--- INPUT DATA Enclosed Below ---
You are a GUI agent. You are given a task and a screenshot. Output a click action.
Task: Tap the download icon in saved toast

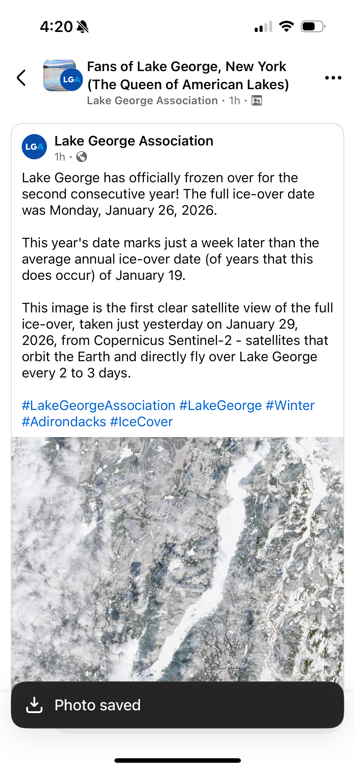34,705
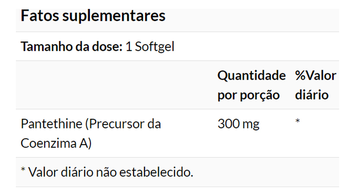Click the "%Valor" column header text
Viewport: 355px width, 196px height.
coord(316,76)
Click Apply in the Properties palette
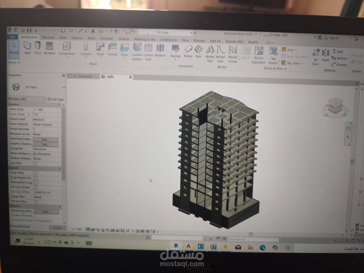 coord(57,228)
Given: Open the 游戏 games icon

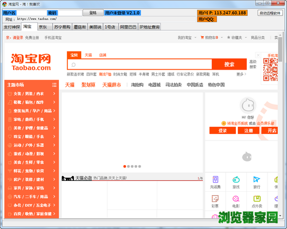Looking at the screenshot, I should tap(236, 179).
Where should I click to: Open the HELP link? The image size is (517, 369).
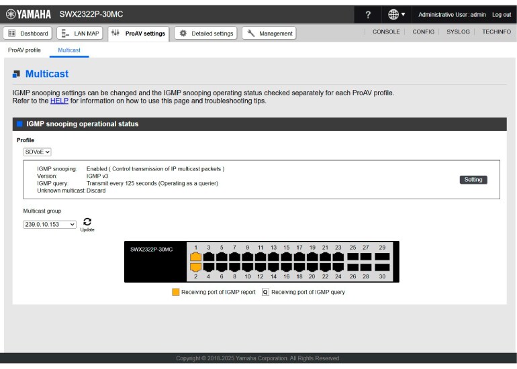pyautogui.click(x=59, y=101)
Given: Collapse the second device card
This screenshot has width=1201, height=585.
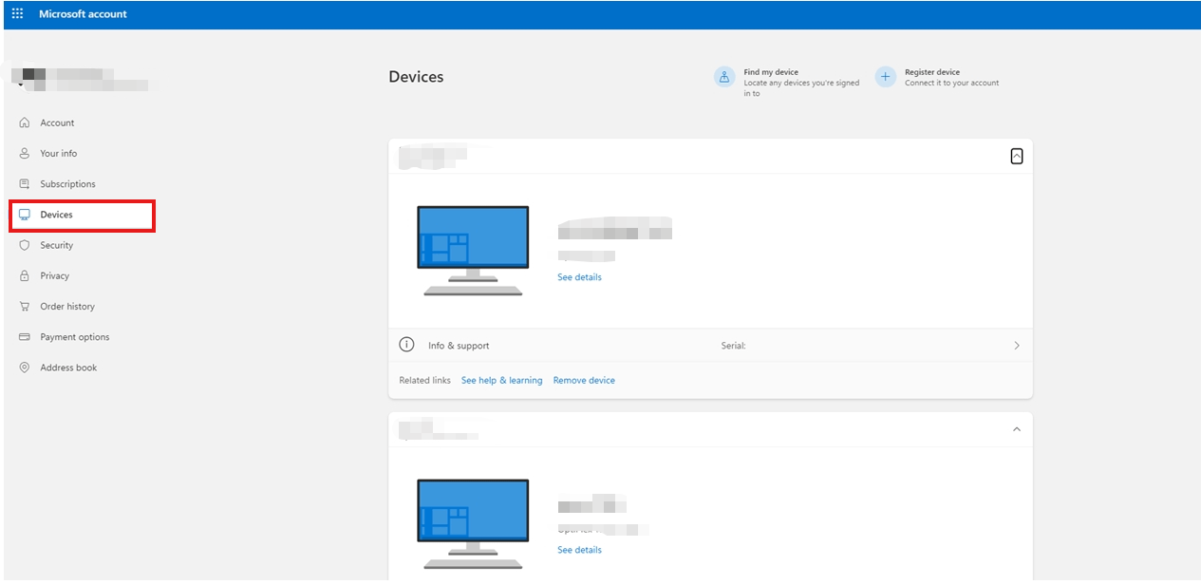Looking at the screenshot, I should 1016,429.
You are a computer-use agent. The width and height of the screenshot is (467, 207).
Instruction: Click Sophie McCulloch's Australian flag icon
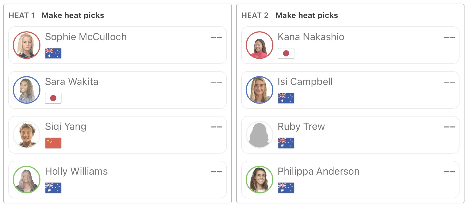[53, 53]
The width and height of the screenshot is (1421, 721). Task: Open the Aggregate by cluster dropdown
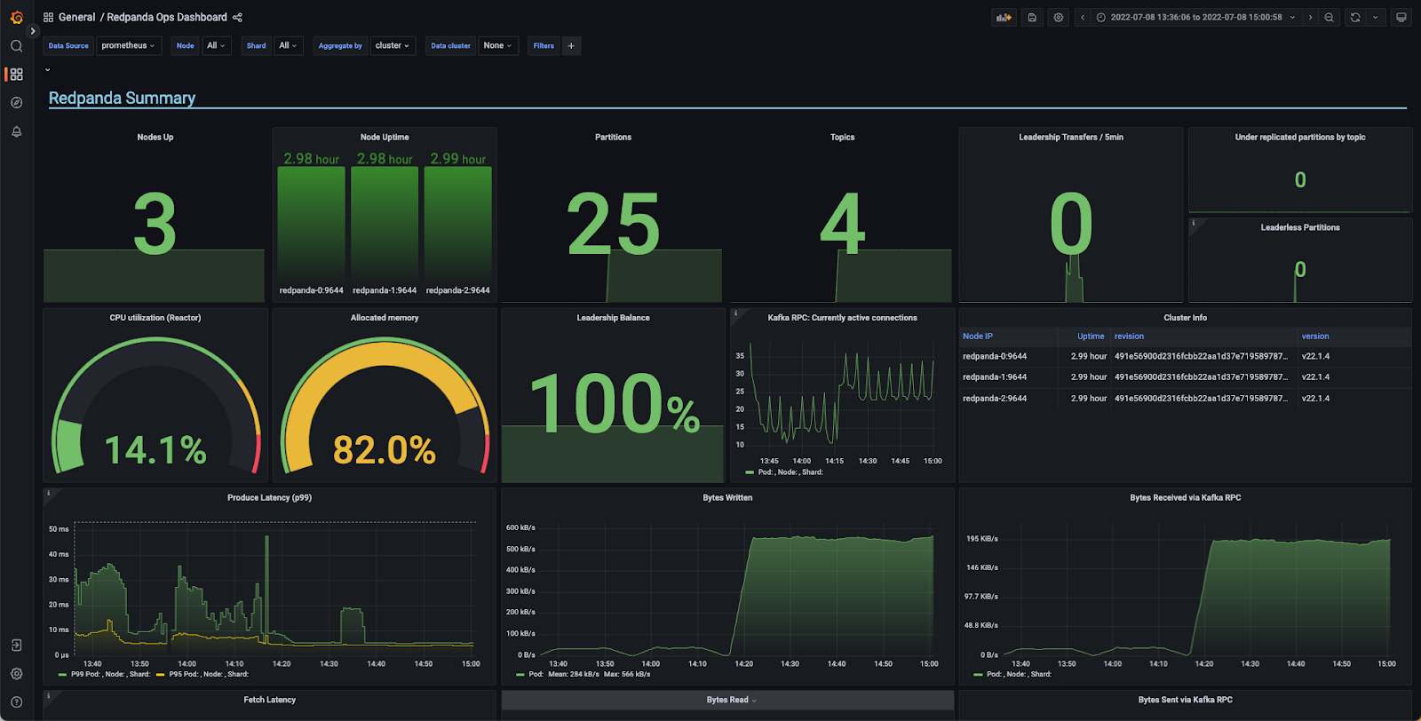pos(392,45)
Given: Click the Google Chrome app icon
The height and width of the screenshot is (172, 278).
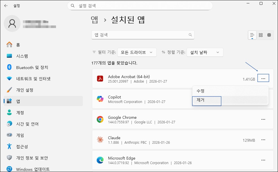Looking at the screenshot, I should pos(100,119).
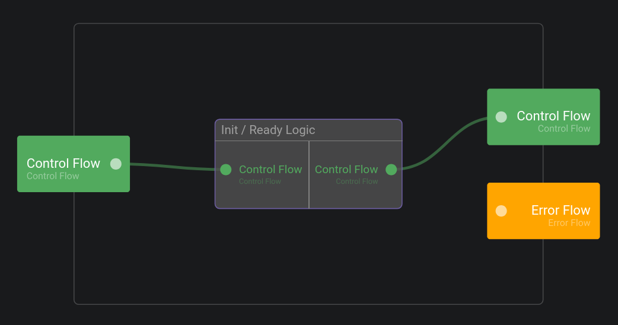
Task: Select the orange Error Flow node title
Action: [560, 210]
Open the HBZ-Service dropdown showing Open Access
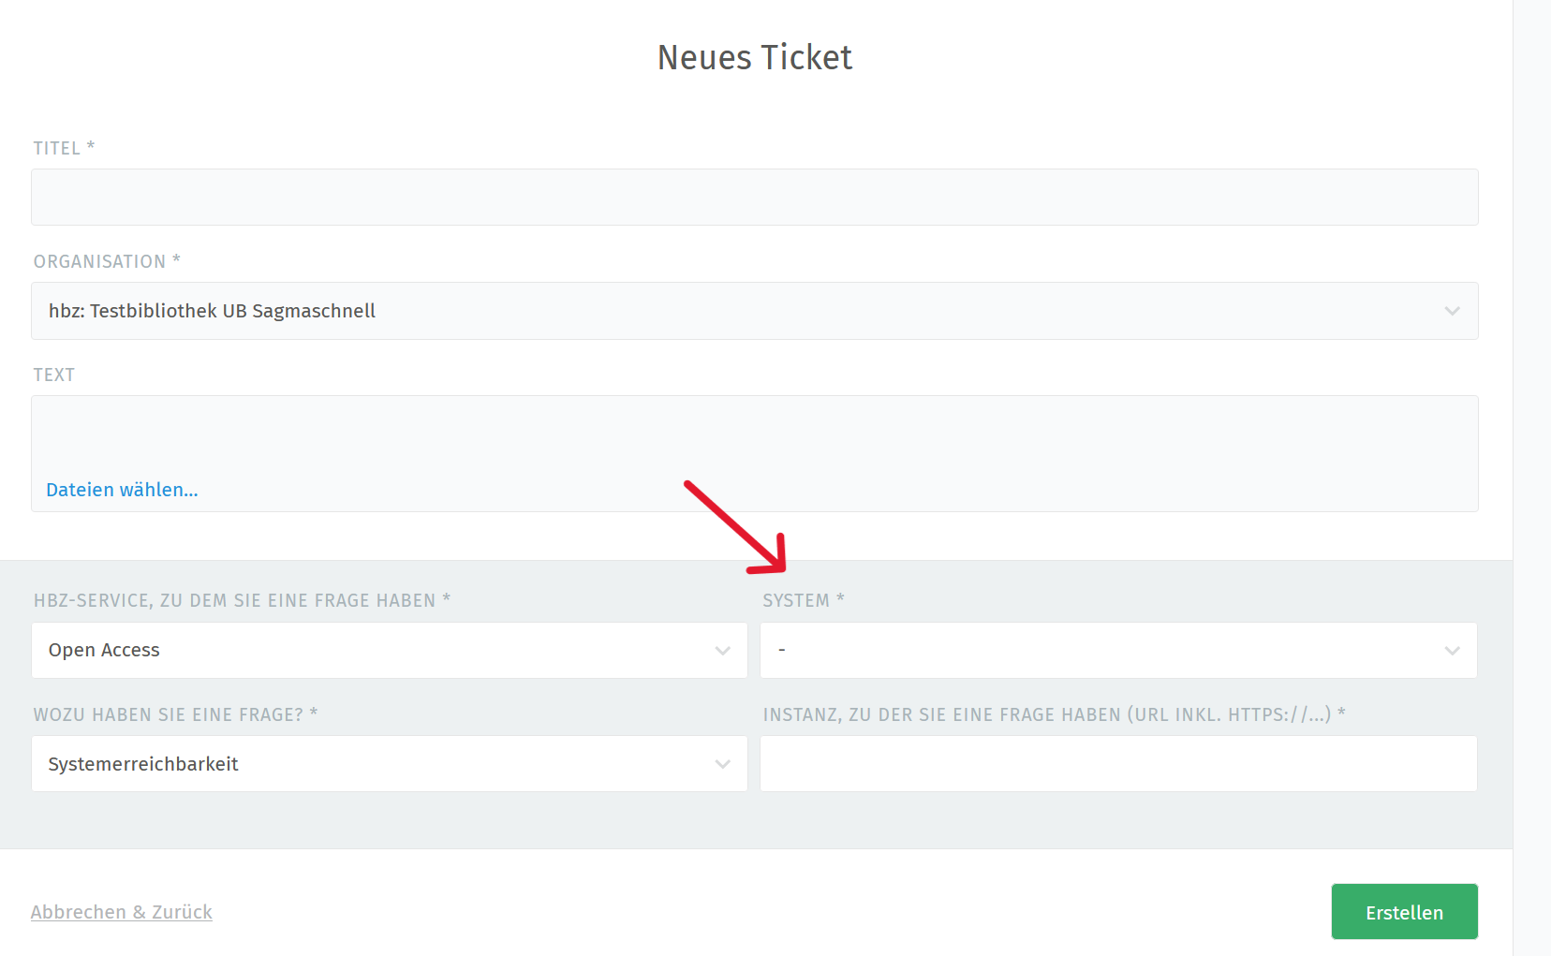The height and width of the screenshot is (956, 1551). 375,650
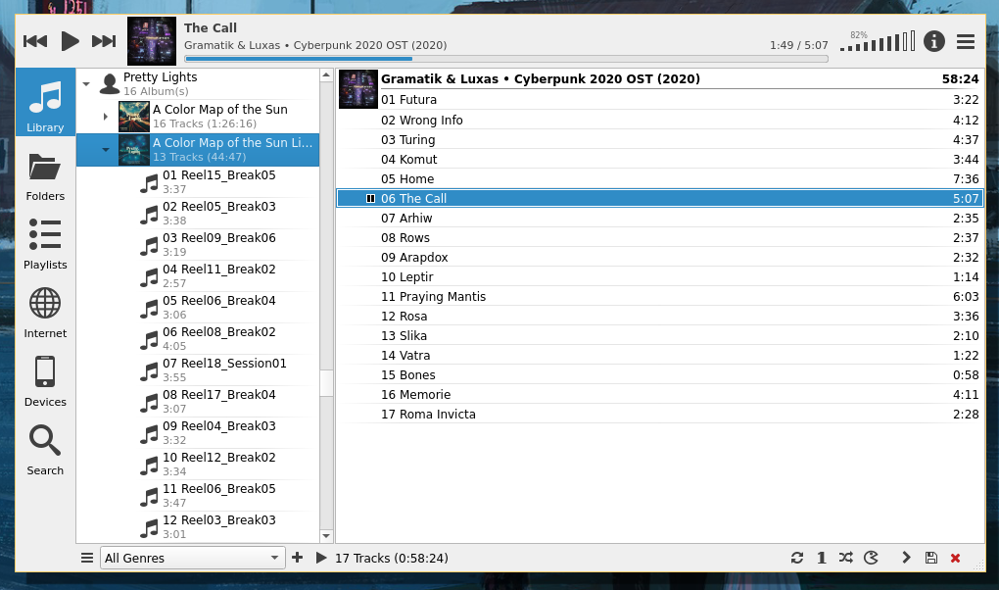Image resolution: width=999 pixels, height=590 pixels.
Task: Toggle single track playback mode
Action: (x=822, y=558)
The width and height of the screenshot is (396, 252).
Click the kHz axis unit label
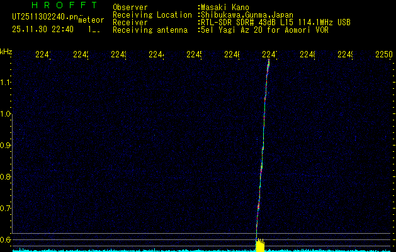[6, 50]
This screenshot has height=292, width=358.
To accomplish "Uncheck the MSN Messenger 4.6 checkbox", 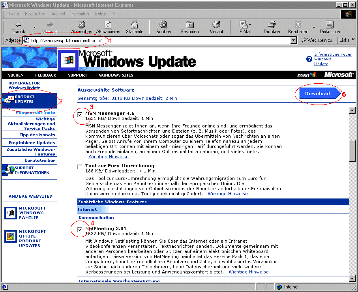I will point(80,114).
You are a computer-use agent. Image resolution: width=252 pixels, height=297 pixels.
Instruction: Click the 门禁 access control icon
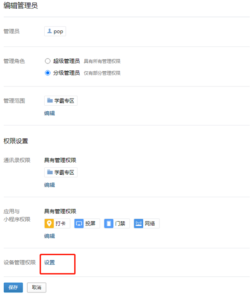[109, 223]
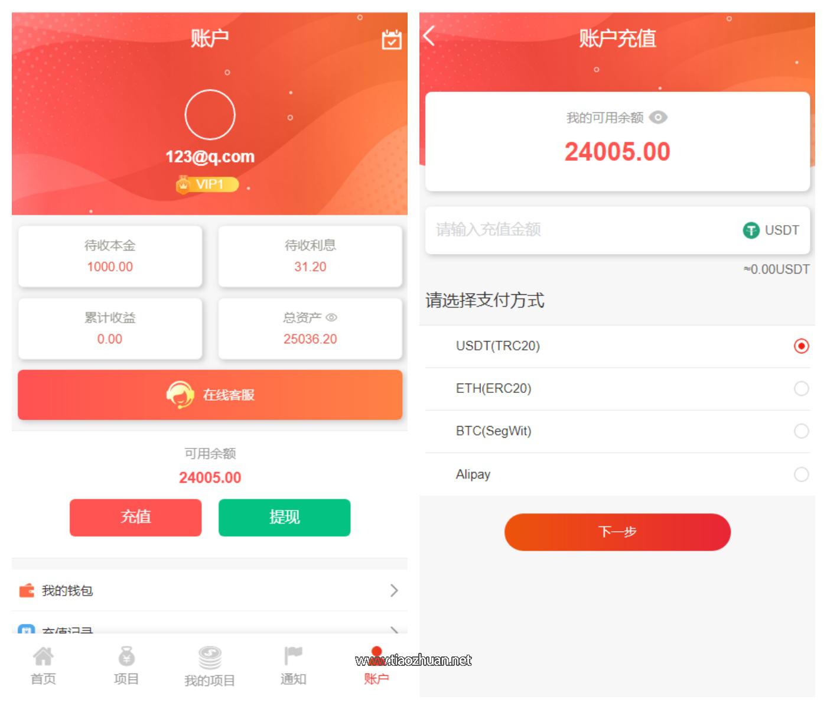Tap the VIP1 badge
The height and width of the screenshot is (709, 827).
tap(207, 184)
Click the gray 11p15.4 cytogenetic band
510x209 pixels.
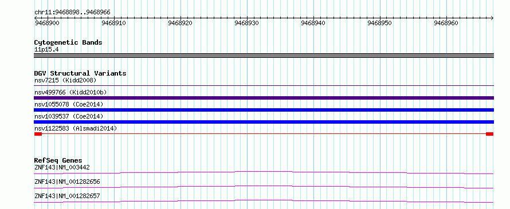pyautogui.click(x=264, y=56)
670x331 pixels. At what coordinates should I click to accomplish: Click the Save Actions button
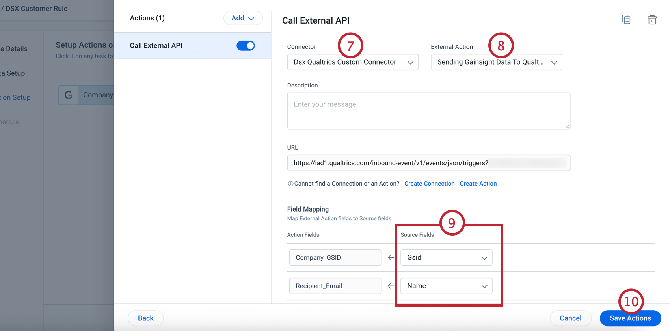click(x=630, y=318)
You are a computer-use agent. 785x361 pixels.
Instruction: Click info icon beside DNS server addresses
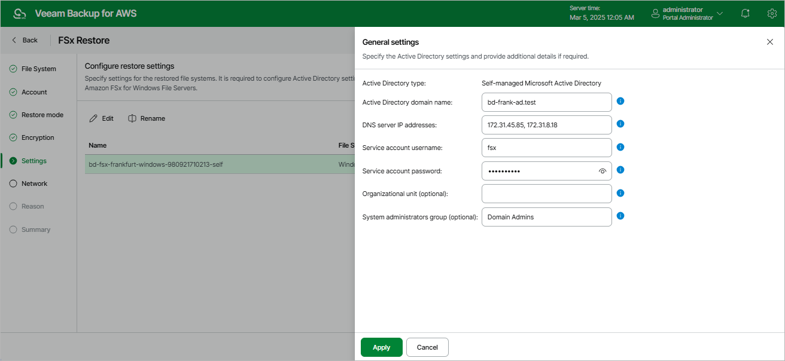pyautogui.click(x=620, y=124)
--- End of Enclosed INPUT DATA ---
EXERCISE — Each line that holds the word "computer" should be extracted from the records.

EXERCISE RESULT —
You are a computer-use agent. The width and height of the screenshot is (467, 207).
You are a computer-use agent. Image resolution: width=252 pixels, height=297 pixels.
You are a computer-use agent. 785x361 pixels.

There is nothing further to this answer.